In the entries below, replace every instance of "GUI agent" with "screen assistant" and write them out again with everything else kept the same. Omit the pictures.
>> start MATERIAL FOR THE TASK
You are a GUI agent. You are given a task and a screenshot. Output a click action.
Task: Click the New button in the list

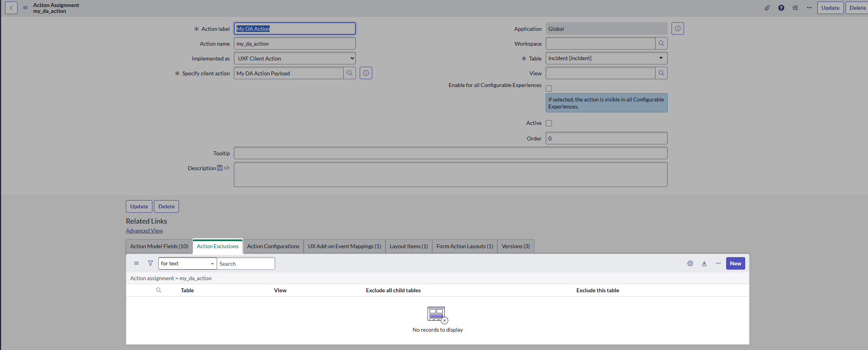pos(735,263)
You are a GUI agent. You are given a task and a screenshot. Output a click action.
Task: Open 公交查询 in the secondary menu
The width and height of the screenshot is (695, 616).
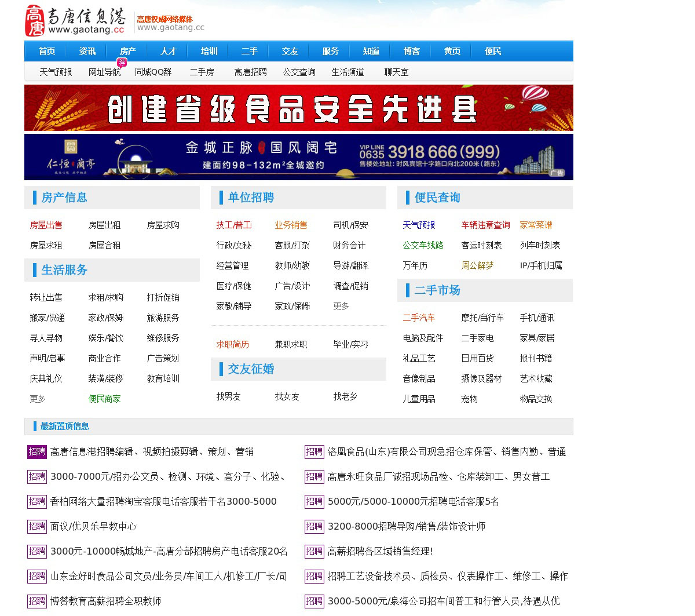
>> end MATERIAL FOR THE TASK
*PROBLEM SOLUTION:*
You are a screen assistant. You are given a task and a screenshot. Output a click action.
Task: Click the New button in the list

pos(735,263)
You are a screen assistant. You are given a task and a screenshot. Output a click action.
Task: Open 公交查询 in the secondary menu
The width and height of the screenshot is (695, 616).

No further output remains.